Required action
Set down each record exactly as written.

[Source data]
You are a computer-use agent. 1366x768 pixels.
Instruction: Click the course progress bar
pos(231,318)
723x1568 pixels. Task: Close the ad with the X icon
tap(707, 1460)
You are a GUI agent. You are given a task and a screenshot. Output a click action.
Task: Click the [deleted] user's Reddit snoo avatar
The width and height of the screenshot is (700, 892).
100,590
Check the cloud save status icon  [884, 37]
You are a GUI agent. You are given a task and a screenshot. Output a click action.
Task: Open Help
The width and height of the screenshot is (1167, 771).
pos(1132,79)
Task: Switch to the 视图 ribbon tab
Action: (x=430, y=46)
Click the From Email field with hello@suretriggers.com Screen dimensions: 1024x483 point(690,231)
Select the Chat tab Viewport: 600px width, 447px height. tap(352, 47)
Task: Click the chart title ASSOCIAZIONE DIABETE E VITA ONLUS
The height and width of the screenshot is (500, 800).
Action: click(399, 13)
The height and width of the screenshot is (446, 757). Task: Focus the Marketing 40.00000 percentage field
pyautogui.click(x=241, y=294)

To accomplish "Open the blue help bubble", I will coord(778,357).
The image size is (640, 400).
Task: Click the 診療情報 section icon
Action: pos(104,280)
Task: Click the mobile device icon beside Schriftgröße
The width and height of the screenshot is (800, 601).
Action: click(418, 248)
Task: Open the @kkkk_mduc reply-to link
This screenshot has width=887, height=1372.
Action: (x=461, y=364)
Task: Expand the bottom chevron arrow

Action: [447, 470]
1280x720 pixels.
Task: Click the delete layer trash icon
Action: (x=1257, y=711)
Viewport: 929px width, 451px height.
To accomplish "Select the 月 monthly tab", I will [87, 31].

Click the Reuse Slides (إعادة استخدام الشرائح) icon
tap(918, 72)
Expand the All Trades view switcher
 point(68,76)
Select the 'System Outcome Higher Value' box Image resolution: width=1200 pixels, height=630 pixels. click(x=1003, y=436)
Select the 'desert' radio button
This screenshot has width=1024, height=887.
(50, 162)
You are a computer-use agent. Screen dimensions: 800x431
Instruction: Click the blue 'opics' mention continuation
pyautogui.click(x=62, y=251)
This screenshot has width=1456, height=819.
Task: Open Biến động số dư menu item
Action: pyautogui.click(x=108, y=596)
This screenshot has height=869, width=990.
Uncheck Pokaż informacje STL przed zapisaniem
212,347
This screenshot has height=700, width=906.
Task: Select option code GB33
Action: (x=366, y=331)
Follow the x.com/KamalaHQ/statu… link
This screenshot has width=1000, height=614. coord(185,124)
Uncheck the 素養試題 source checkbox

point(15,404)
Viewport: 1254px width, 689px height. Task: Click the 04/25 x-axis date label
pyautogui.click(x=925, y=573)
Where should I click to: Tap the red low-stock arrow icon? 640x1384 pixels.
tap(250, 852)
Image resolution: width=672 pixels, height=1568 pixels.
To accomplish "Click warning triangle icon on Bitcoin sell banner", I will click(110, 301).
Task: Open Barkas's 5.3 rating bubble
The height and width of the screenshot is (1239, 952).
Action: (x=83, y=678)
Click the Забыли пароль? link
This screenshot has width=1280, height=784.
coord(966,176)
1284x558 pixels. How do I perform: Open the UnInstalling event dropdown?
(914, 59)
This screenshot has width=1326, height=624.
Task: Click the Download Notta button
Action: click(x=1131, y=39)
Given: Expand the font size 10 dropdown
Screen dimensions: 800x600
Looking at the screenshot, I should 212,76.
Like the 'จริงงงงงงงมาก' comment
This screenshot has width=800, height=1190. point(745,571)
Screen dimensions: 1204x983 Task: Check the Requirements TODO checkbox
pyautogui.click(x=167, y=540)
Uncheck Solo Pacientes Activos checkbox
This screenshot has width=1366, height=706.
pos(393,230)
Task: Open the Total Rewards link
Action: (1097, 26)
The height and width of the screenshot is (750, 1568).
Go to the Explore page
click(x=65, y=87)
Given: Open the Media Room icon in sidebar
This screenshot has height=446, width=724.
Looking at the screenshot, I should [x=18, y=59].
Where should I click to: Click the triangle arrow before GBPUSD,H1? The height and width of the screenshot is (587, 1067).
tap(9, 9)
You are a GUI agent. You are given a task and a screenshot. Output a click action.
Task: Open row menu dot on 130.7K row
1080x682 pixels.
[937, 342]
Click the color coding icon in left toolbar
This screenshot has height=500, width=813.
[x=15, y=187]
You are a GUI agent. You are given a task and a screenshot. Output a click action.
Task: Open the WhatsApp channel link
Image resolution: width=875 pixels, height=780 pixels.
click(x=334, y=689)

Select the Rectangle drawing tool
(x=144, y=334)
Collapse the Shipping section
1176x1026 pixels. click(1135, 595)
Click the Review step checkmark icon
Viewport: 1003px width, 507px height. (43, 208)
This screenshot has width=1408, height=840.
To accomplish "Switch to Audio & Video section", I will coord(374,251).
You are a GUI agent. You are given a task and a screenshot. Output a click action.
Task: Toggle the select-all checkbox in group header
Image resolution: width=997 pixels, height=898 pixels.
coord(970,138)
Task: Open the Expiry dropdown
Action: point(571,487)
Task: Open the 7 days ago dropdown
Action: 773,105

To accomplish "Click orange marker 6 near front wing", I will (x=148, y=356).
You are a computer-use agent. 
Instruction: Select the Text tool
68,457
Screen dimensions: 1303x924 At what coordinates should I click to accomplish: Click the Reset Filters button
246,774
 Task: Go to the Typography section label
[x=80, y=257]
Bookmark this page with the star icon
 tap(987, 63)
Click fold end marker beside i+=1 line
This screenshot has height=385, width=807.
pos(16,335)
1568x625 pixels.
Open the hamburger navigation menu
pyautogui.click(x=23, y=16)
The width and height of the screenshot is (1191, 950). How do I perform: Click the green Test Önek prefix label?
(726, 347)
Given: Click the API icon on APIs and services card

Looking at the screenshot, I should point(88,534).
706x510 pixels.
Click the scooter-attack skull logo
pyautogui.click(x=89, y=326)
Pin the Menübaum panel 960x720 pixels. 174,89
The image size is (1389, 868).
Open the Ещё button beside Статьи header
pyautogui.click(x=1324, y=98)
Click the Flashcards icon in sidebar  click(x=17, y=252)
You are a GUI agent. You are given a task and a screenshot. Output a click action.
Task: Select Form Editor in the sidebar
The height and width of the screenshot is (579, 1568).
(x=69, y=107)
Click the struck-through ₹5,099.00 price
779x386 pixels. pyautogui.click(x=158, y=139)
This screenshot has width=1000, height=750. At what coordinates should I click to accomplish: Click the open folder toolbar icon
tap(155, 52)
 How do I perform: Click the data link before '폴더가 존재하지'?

Solution to the problem
You are a computer-use agent. 1366x768 pixels.
Instruction: Click the course progress bar
pos(231,318)
723x1568 pixels. Task: Close the ad with the X icon
tap(707, 1460)
You are a GUI agent. You are given a task and a screenshot. Output a click action.
Task: Click the [deleted] user's Reddit snoo avatar
The width and height of the screenshot is (700, 892).
100,590
Check the cloud save status icon  [884, 37]
You are a GUI agent. You are given a task and a screenshot. Output a click action.
Task: Open Help
The width and height of the screenshot is (1167, 771).
pos(1132,79)
Task: Switch to the 视图 ribbon tab
Action: (x=430, y=46)
Click the From Email field with hello@suretriggers.com Screen dimensions: 1024x483 point(690,231)
Select the Chat tab Viewport: 600px width, 447px height. tap(352, 47)
Task: Click the chart title ASSOCIAZIONE DIABETE E VITA ONLUS
The height and width of the screenshot is (500, 800).
Action: click(399, 13)
The height and width of the screenshot is (446, 757). Task: Focus the Marketing 40.00000 percentage field
pyautogui.click(x=241, y=294)

To accomplish "Open the blue help bubble", I will coord(778,357).
The image size is (640, 400).
Task: Click the 診療情報 section icon
Action: pos(104,280)
Task: Click the mobile device icon beside Schriftgröße
The width and height of the screenshot is (800, 601).
Action: click(418, 248)
Task: Open the @kkkk_mduc reply-to link
This screenshot has width=887, height=1372.
Action: (x=461, y=364)
Task: Expand the bottom chevron arrow

Action: [447, 470]
1280x720 pixels.
Task: Click the delete layer trash icon
Action: (x=1257, y=711)
Viewport: 929px width, 451px height.
To accomplish "Select the 月 monthly tab", I will [87, 31].

Click the Reuse Slides (إعادة استخدام الشرائح) icon
tap(918, 72)
Expand the All Trades view switcher
 point(68,76)
Select the 'System Outcome Higher Value' box Image resolution: width=1200 pixels, height=630 pixels. click(x=1003, y=436)
Select the 'desert' radio button
This screenshot has width=1024, height=887.
(50, 162)
You are a computer-use agent. Screen dimensions: 800x431
Instruction: Click the blue 'opics' mention continuation
pyautogui.click(x=62, y=251)
This screenshot has width=1456, height=819.
Task: Open Biến động số dư menu item
Action: pyautogui.click(x=108, y=596)
This screenshot has height=869, width=990.
Uncheck Pokaż informacje STL przed zapisaniem
212,347
This screenshot has height=700, width=906.
Task: Select option code GB33
Action: (x=366, y=331)
Follow the x.com/KamalaHQ/statu… link
This screenshot has width=1000, height=614. coord(185,124)
Uncheck the 素養試題 source checkbox

point(15,404)
Viewport: 1254px width, 689px height. Task: Click the 04/25 x-axis date label
pyautogui.click(x=925, y=573)
Where should I click to: Tap the red low-stock arrow icon? 640x1384 pixels.
tap(250, 852)
Image resolution: width=672 pixels, height=1568 pixels.
To accomplish "Click warning triangle icon on Bitcoin sell banner", I will click(110, 301).
Task: Open Barkas's 5.3 rating bubble
The height and width of the screenshot is (1239, 952).
Action: (x=83, y=678)
Click the Забыли пароль? link
This screenshot has width=1280, height=784.
coord(966,176)
1284x558 pixels. How do I perform: Open the UnInstalling event dropdown?
(914, 59)
This screenshot has width=1326, height=624.
Task: Click the Download Notta button
Action: click(x=1131, y=39)
Given: Expand the font size 10 dropdown
Screen dimensions: 800x600
Looking at the screenshot, I should 212,76.
Like the 'จริงงงงงงงมาก' comment
This screenshot has width=800, height=1190. point(745,571)
Screen dimensions: 1204x983 Task: Check the Requirements TODO checkbox
pyautogui.click(x=167, y=540)
Uncheck Solo Pacientes Activos checkbox
This screenshot has width=1366, height=706.
pos(393,230)
Task: Open the Total Rewards link
Action: (1097, 26)
The height and width of the screenshot is (750, 1568).
Go to the Explore page
click(x=65, y=87)
Given: Open the Media Room icon in sidebar
This screenshot has height=446, width=724.
Looking at the screenshot, I should [x=18, y=59].
Where should I click to: Click the triangle arrow before GBPUSD,H1? The height and width of the screenshot is (587, 1067).
tap(9, 9)
You are a GUI agent. You are given a task and a screenshot. Output a click action.
Task: Open row menu dot on 130.7K row
1080x682 pixels.
[937, 342]
Click the color coding icon in left toolbar
This screenshot has height=500, width=813.
[x=15, y=187]
You are a GUI agent. You are given a task and a screenshot. Output a click action.
Task: Open the WhatsApp channel link
Image resolution: width=875 pixels, height=780 pixels.
click(x=334, y=689)

Select the Rectangle drawing tool
(x=144, y=334)
Collapse the Shipping section
1176x1026 pixels. click(1135, 595)
Click the Review step checkmark icon
Viewport: 1003px width, 507px height. (43, 208)
This screenshot has width=1408, height=840.
To accomplish "Switch to Audio & Video section", I will coord(374,251).
You are a GUI agent. You are given a task and a screenshot. Output a click action.
Task: Toggle the select-all checkbox in group header
Image resolution: width=997 pixels, height=898 pixels.
coord(970,138)
Task: Open the Expiry dropdown
Action: point(571,487)
Task: Open the 7 days ago dropdown
Action: 773,105

To accomplish "Click orange marker 6 near front wing", I will (x=148, y=356).
You are a computer-use agent. 
Instruction: Select the Text tool
68,457
Screen dimensions: 1303x924 At what coordinates should I click to accomplish: Click the Reset Filters button
246,774
 Task: Go to the Typography section label
[x=80, y=257]
Bookmark this page with the star icon
 tap(987, 63)
Click fold end marker beside i+=1 line
This screenshot has height=385, width=807.
pos(16,335)
1568x625 pixels.
Open the hamburger navigation menu
pyautogui.click(x=23, y=16)
The width and height of the screenshot is (1191, 950). How do I perform: Click the green Test Önek prefix label?
(726, 347)
Given: Click the API icon on APIs and services card

Looking at the screenshot, I should point(88,534).
706x510 pixels.
Click the scooter-attack skull logo
pyautogui.click(x=89, y=326)
Pin the Menübaum panel 960x720 pixels. 174,89
The image size is (1389, 868).
Open the Ещё button beside Статьи header
pyautogui.click(x=1324, y=98)
Click the Flashcards icon in sidebar  click(x=17, y=252)
You are a GUI agent. You are given a task and a screenshot. Output a click action.
Task: Select Form Editor in the sidebar
The height and width of the screenshot is (579, 1568).
(x=69, y=107)
Click the struck-through ₹5,099.00 price
779x386 pixels. pyautogui.click(x=158, y=139)
This screenshot has width=1000, height=750. At what coordinates should I click to accomplish: Click the open folder toolbar icon
tap(155, 52)
 How do I perform: Click the data link before '폴더가 존재하지'?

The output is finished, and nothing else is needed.